• _THE TASK_
The data below should be duplicated in full, unchanged.

[Stored data]

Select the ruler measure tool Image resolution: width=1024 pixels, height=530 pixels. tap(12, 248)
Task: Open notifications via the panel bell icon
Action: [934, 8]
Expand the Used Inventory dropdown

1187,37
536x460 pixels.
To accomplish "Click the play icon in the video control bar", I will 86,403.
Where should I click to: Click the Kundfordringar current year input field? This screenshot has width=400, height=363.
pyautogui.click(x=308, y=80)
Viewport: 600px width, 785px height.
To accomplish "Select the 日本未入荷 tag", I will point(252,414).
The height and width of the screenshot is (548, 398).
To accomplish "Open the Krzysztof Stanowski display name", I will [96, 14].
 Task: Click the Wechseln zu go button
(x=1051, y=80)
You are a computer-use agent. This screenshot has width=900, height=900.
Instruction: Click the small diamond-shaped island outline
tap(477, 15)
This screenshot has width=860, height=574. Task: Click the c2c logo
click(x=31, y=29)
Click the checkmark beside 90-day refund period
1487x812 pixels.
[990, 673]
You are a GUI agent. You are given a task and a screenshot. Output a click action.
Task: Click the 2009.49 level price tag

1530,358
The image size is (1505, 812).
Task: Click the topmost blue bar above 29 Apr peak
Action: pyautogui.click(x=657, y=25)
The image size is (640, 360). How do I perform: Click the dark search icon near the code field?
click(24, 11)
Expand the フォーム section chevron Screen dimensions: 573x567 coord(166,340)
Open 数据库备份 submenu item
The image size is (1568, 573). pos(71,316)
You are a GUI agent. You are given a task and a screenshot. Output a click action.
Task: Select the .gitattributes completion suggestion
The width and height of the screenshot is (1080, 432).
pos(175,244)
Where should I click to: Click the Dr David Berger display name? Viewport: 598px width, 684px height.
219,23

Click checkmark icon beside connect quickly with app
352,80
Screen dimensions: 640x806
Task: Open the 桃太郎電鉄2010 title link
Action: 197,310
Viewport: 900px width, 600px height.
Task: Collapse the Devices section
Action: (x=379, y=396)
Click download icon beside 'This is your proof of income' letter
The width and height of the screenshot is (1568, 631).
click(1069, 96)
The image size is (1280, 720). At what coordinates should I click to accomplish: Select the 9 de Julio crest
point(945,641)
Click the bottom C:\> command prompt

• _ANSWER TO THIS PROBLEM_
Select the ruler measure tool Image resolution: width=1024 pixels, height=530 pixels. tap(12, 248)
Task: Open notifications via the panel bell icon
Action: [934, 8]
Expand the Used Inventory dropdown

1187,37
536x460 pixels.
To accomplish "Click the play icon in the video control bar", I will 86,403.
Where should I click to: Click the Kundfordringar current year input field? This screenshot has width=400, height=363.
pyautogui.click(x=308, y=80)
Viewport: 600px width, 785px height.
To accomplish "Select the 日本未入荷 tag", I will point(252,414).
The height and width of the screenshot is (548, 398).
To accomplish "Open the Krzysztof Stanowski display name", I will [96, 14].
 Task: Click the Wechseln zu go button
(x=1051, y=80)
You are a computer-use agent. This screenshot has width=900, height=900.
Instruction: Click the small diamond-shaped island outline
tap(477, 15)
This screenshot has width=860, height=574. Task: Click the c2c logo
click(x=31, y=29)
Click the checkmark beside 90-day refund period
1487x812 pixels.
[990, 673]
You are a GUI agent. You are given a task and a screenshot. Output a click action.
Task: Click the 2009.49 level price tag

1530,358
The image size is (1505, 812).
Task: Click the topmost blue bar above 29 Apr peak
Action: pyautogui.click(x=657, y=25)
The image size is (640, 360). How do I perform: Click the dark search icon near the code field?
click(24, 11)
Expand the フォーム section chevron Screen dimensions: 573x567 coord(166,340)
Open 数据库备份 submenu item
The image size is (1568, 573). pos(71,316)
You are a GUI agent. You are given a task and a screenshot. Output a click action.
Task: Select the .gitattributes completion suggestion
The width and height of the screenshot is (1080, 432).
pos(175,244)
Where should I click to: Click the Dr David Berger display name? Viewport: 598px width, 684px height.
219,23

Click checkmark icon beside connect quickly with app
352,80
Screen dimensions: 640x806
Task: Open the 桃太郎電鉄2010 title link
Action: 197,310
Viewport: 900px width, 600px height.
Task: Collapse the Devices section
Action: (x=379, y=396)
Click download icon beside 'This is your proof of income' letter
The width and height of the screenshot is (1568, 631).
click(1069, 96)
The image size is (1280, 720). At what coordinates should I click to accomplish: Select the 9 de Julio crest
point(945,641)
Click the bottom C:\> command prompt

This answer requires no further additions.